With Maryland Gov. Wes Moore (D) scheduled to sign more than 200 bills into law Thursday, the state's leader continues to receive letters and verbal pleas to veto certain legislation the General Assembly approved this year.
The House Republican Caucus has asked Moore to veto House Bill 947 – Gun Industry Accountability Act – which would give the Office of the Attorney General and the 24 local state's attorneys authority to sue firearms manufacturers and gun dealers. The bill isn't listed as part of Thursday's bill signing ceremony.
The legislation sponsored by Del. N. Scott Phillips (D-Baltimore) would permit those legal officers to seek "injunctive relief, restitution, compensatory and punitive damages, reasonable attorney's fees and costs and any other appropriate relief."
"The volume of firearm-related crimes concerns every Marylander and every member of our Caucus," House Minority Leader Jason Buckel (R-Allegany) and House Minority Whip Jesse T. Pippy (R-Frederick) wrote in a letter Friday to the governor. "This bill does nothing to address these crimes. Instead, this bill shifts the accountability away from those who commit them and will do nothing to protect our citizens."
In their letter the lawmakers said the bill holds firearms sellers and manufacturers liable when individuals use their products illegally.
"We all want to address the bad actors, but this reasoning fails to recognize the fact that it is the end user committing the crime, not the manufacturer or retailer," Buckel and Pippy wrote. "This bill is the latest in a series of actions by the Maryland General Assembly to unreasonably restrict the 2nd Amendment rights of its citizens."
According to the bill, a company in the firearm industry would be required to implement "reasonable controls on the sale, manufacture, distribution, importation, marketing, possession and use of" firearm related products.
Reasonable controls, defined in the bill, are policies such as preventing the sale and distribution of a product to a straw purchaser, a firearm trafficker, a person whom the member of a firearm industry has reasonable cause "to believe intends to use the firearm-related product to commit a crime or to cause harm."
Under current law a firearms dealer or other person is prohibited from selling, renting, or transferring a regulated firearm if it is known or there is "reasonable cause to believe" that a person is younger than 21 years old, convicted of a conspiracy to commit a felony or a participant in a straw purchase, among other factors.

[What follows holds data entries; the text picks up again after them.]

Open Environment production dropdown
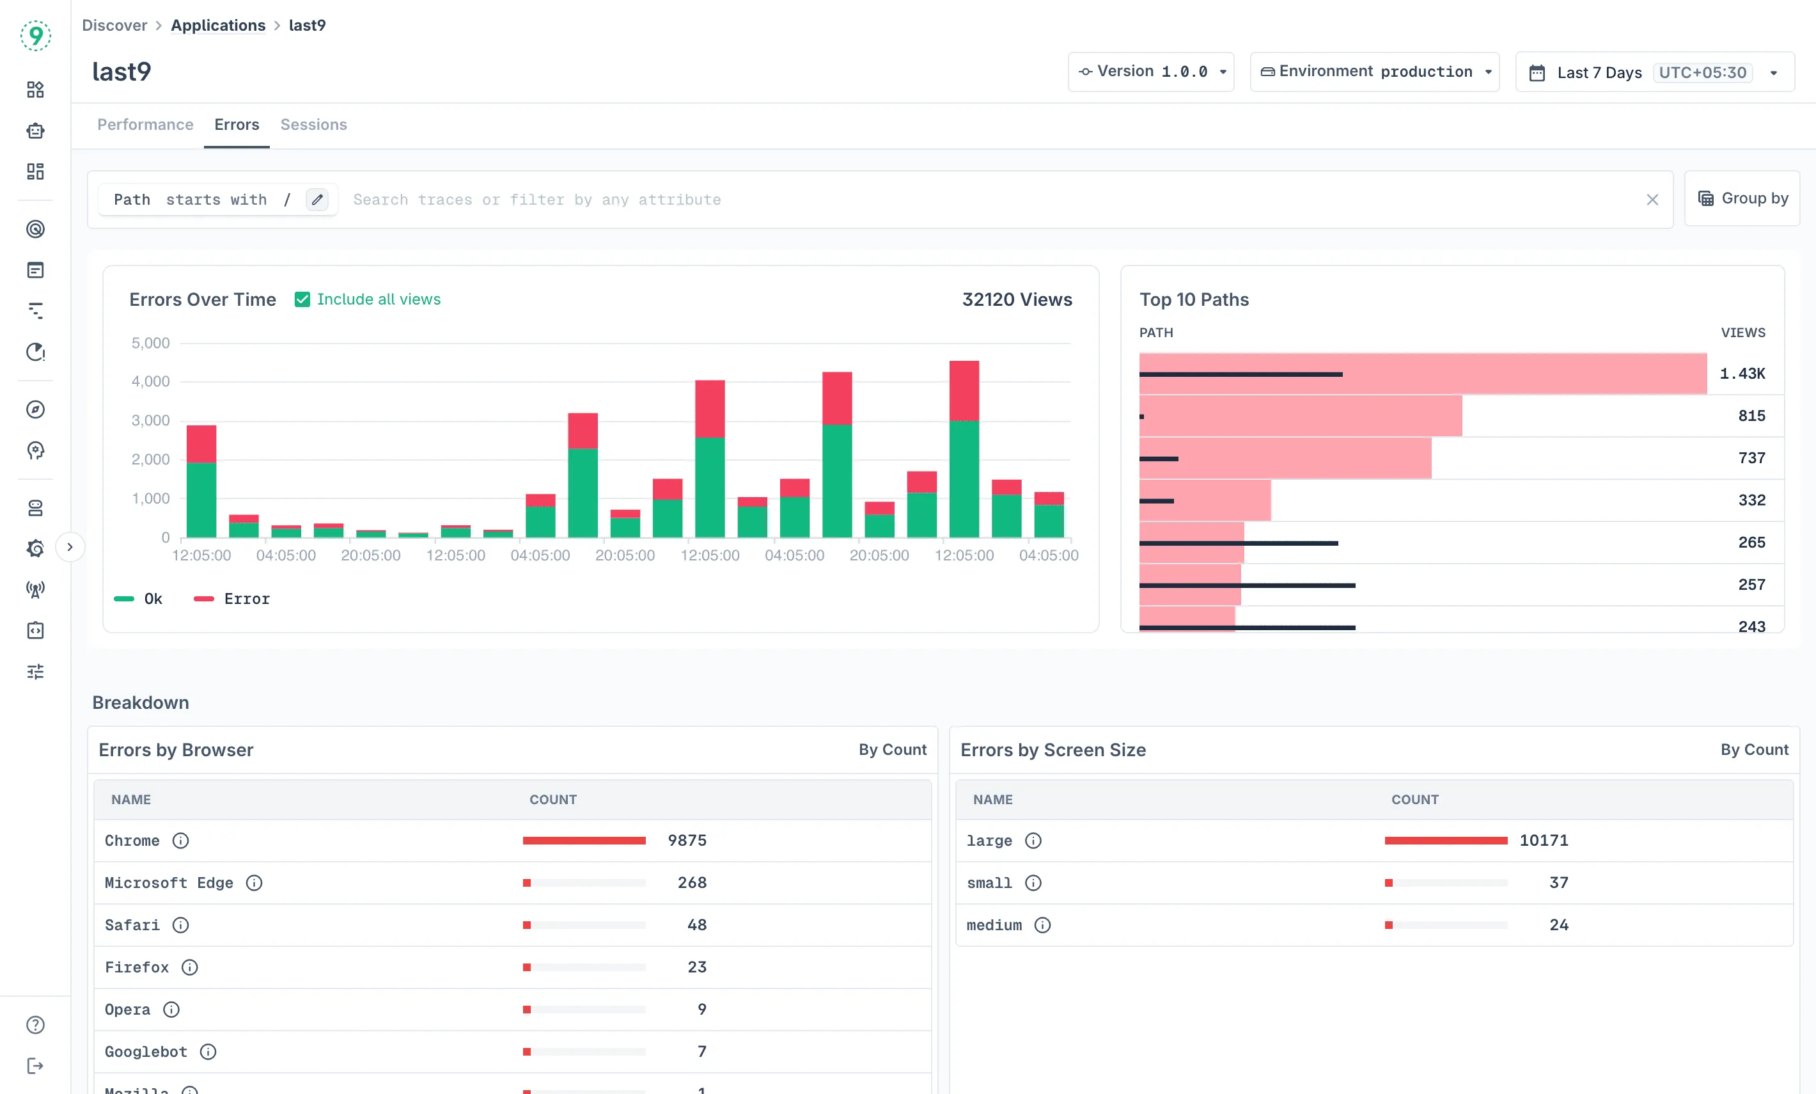1816x1094 pixels. [x=1375, y=72]
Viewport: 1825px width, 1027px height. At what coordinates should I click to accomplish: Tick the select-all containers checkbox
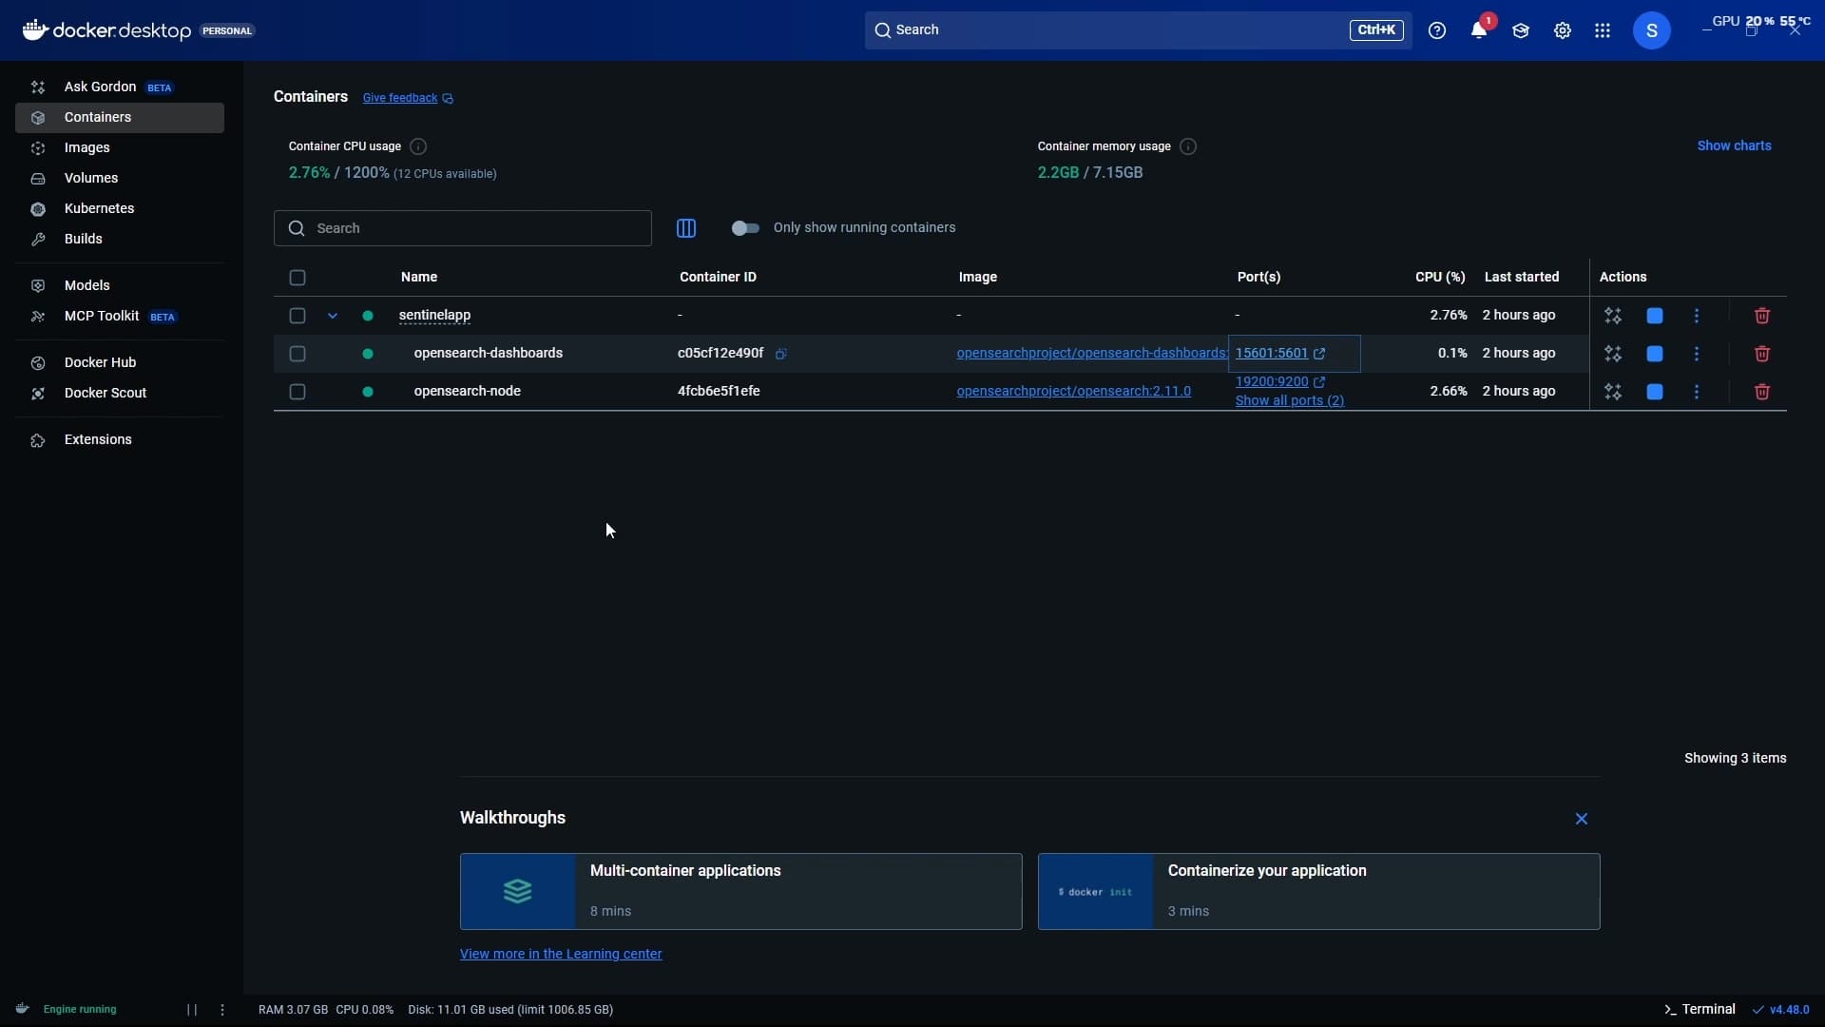pos(298,278)
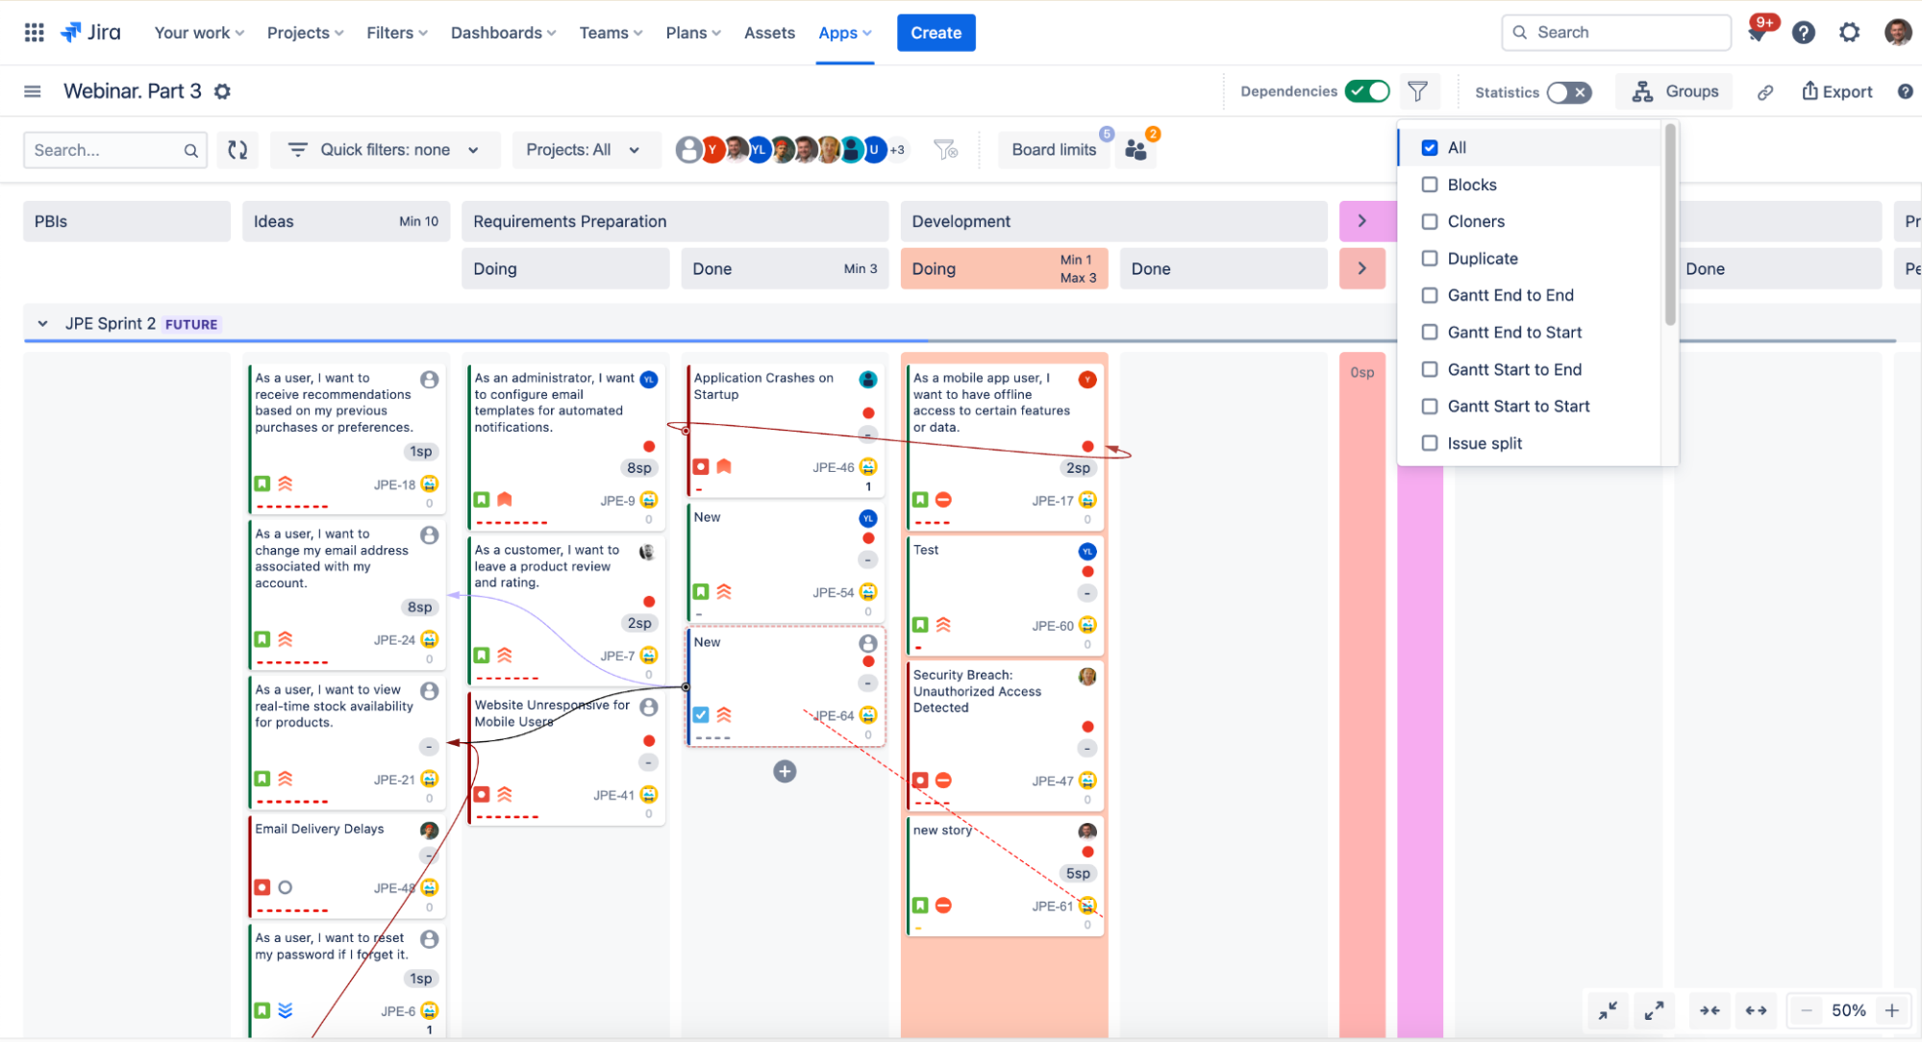This screenshot has width=1922, height=1043.
Task: Enable the Statistics toggle
Action: coord(1568,92)
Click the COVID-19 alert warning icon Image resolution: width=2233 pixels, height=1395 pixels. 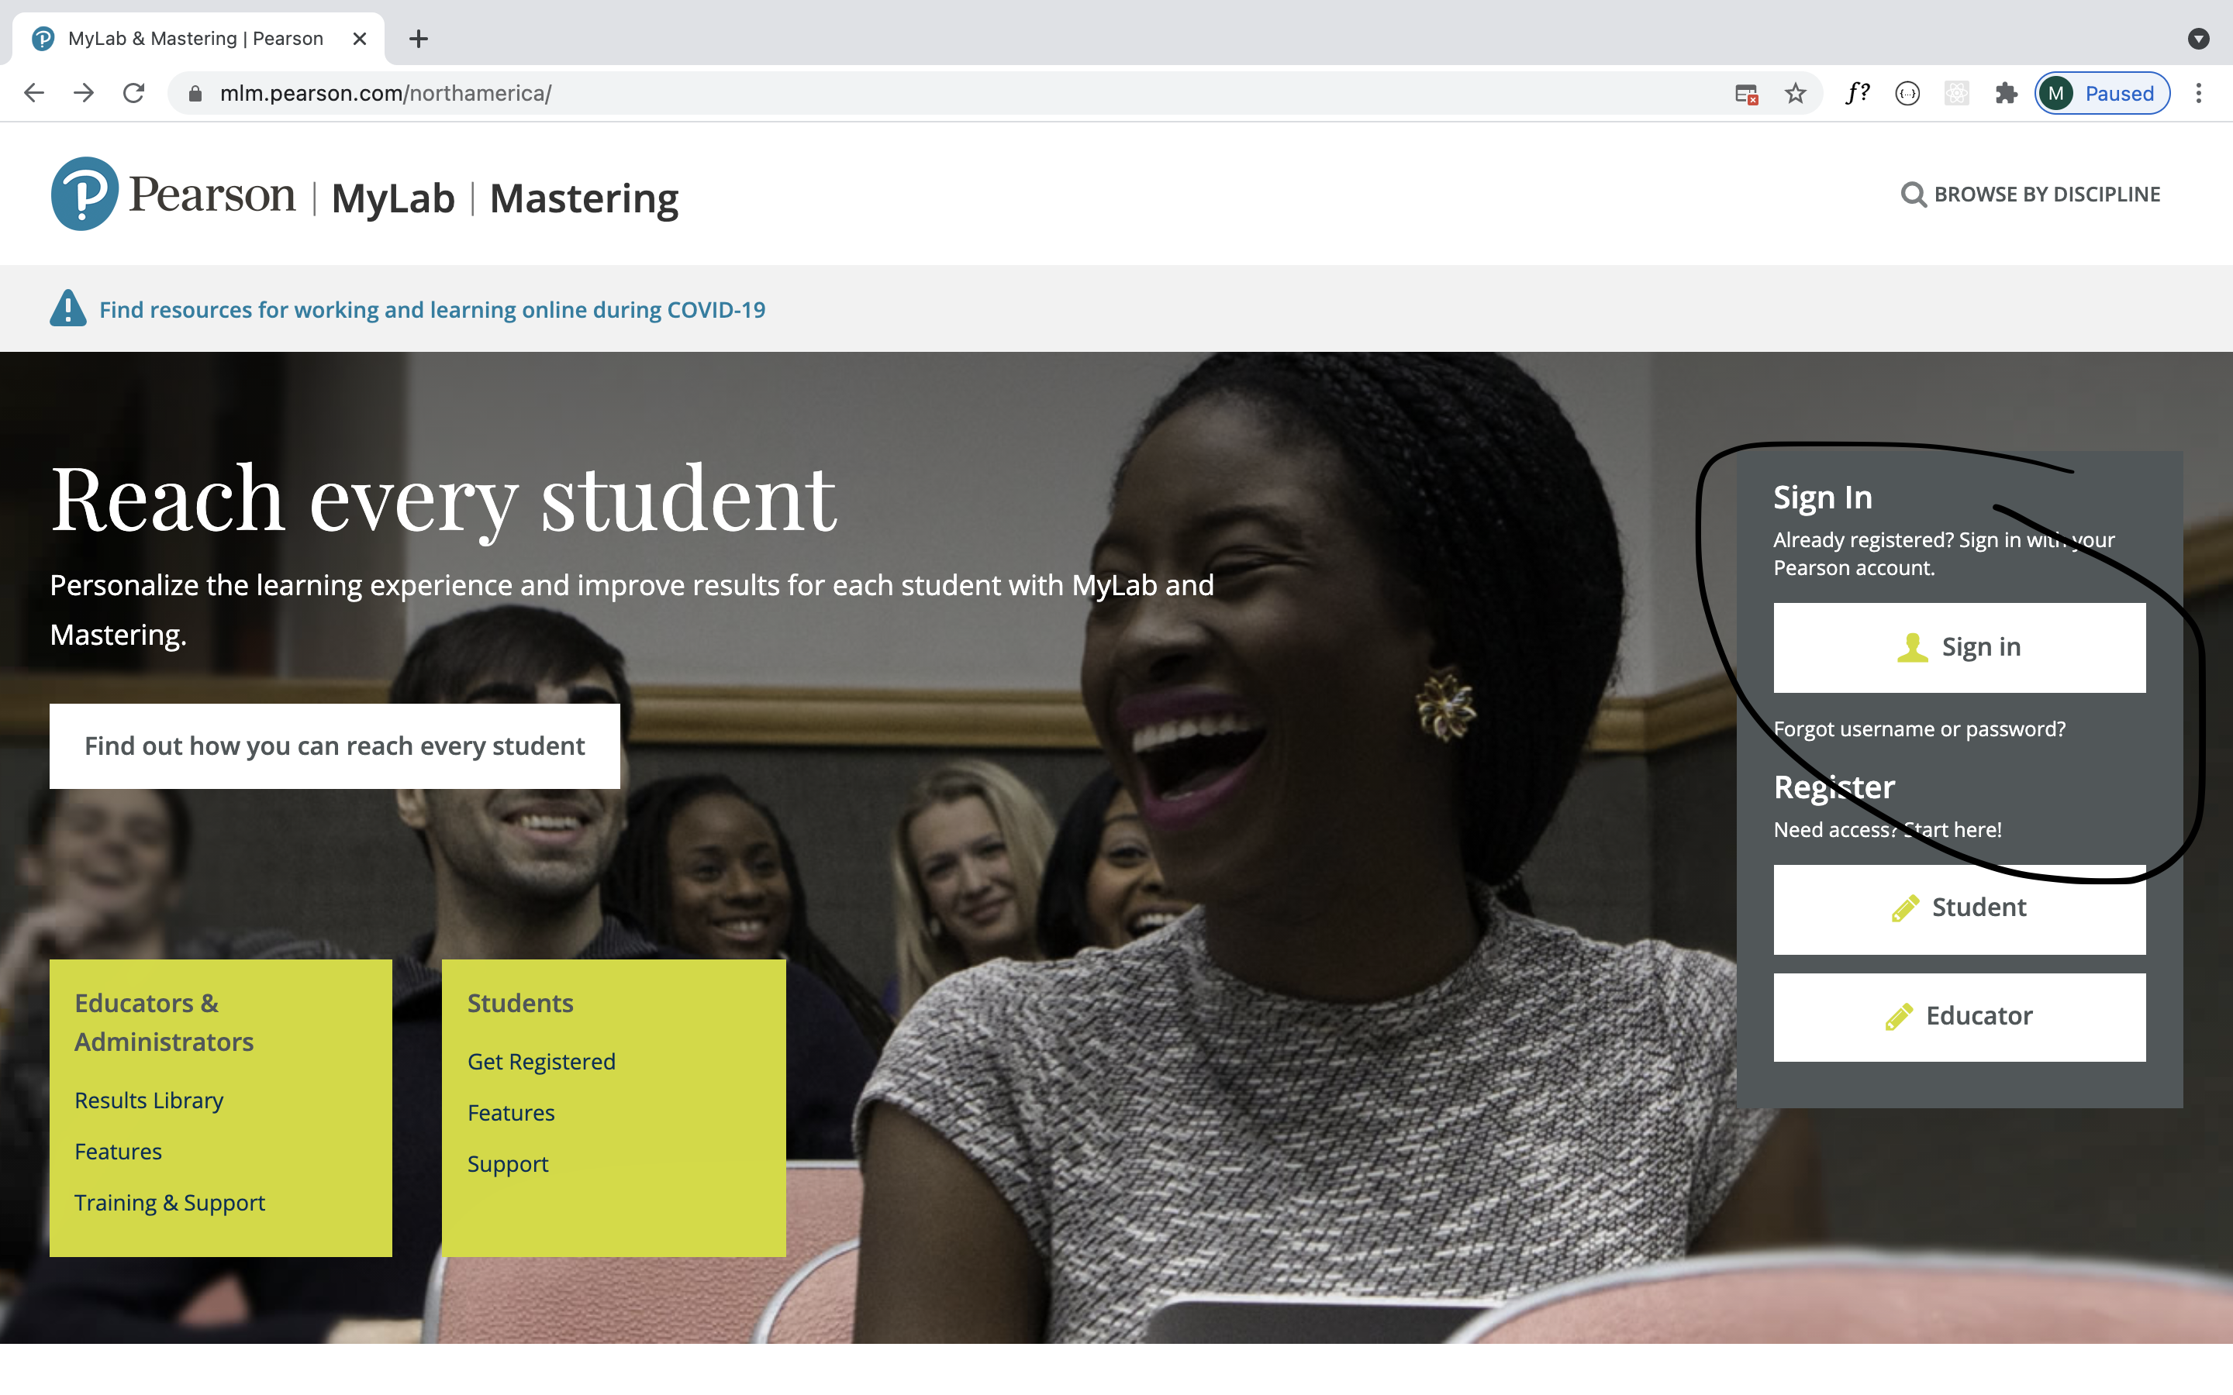pos(67,309)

Eight other states have enacted similar legislation in the last two years.
If the governor signs the bill or it becomes law without his signature, it would go into effect June 1.
Meanwhile, the gun rights group Maryland Shall Issue continues to assess whether to file a legal challenge.
Mark Pennak, president of the organization, said in an interview Tuesday the legislation is both unconstitutional and vague.
"What this legislation does is basically drive industry members out of Maryland, and thus make it more difficult to acquire firearms," he said. "[Dealers] could be complying with every single law, and Maryland has lots of gun control laws, and still be held to punitive damages under this statute for something that the attorney general [and local state's attorneys] think is unreasonable without telling them ahead of time to what is unreasonable. It's going to be challenged one way or another."